Bernt Matthias, Merkle Daniel, Middendorf Martin
Department of Computer Science, Parallel Computing and Complex Systems Group, University of Leipzig, Germany.
IEEE/ACM Trans Comput Biol Bioinform. 2008 Jul-Sep;5(3):332-47. doi: 10.1109/TCBB.2008.39.
Genomic rearrangement operations can be very useful to infer the phylogenetic relationship of gene orders representing species. We study the problem of finding potential ancestral gene orders for the gene orders of given taxa, such that the corresponding rearrangement scenario has a minimal number of reversals, and where each of the reversals has to preserve the common intervals of the given input gene orders. Common intervals identify sets of genes that occur consecutively in all input gene orders. The problem of finding such an ancestral gene order is called the preserving reversal median problem (pRMP). A tree-based data structure for the representation of the common intervals of all input gene orders is used in our exact algorithm TCIP for solving the pRMP. It is known that the minimum number of reversals to transform one gene order into another can be computed in polynomial time, whereas the corresponding problem with the restriction that common intervals should not be destroyed is already NP-hard. It is shown theoretically that TCIP can solve a large class of pRMP instances in polynomial time. Empirically we show the good performance of TCIP on biological and artificial data.

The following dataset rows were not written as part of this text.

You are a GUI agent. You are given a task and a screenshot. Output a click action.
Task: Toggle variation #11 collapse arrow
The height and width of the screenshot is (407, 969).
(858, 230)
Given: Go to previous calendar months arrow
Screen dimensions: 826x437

基因组重排操作对于推断代表物种的基因顺序的系统发育关系可能非常有用。我们研究为给定分类单元的基因顺序寻找潜在祖先基因顺序的问题,使得相应的重排场景具有最少的反转次数,并且每个反转都必须保留给定输入基因顺序的公共区间。公共区间识别在所有输入基因顺序中连续出现的基因集。寻找这样一个祖先基因顺序的问题称为保留反转中位数问题(pRMP)。我们用于解决pRMP的精确算法TCIP中使用了一种基于树的数据结构来表示所有输入基因顺序的公共区间。已知在多项式时间内可以计算将一个基因顺序转换为另一个基因顺序所需的最少反转次数,而对于不能破坏公共区间这一限制的相应问题已经是NP难的。从理论上证明了TCIP可以在多项式时间内解决一大类pRMP实例。通过实验我们展示了TCIP在生物数据和人工数据上的良好性能。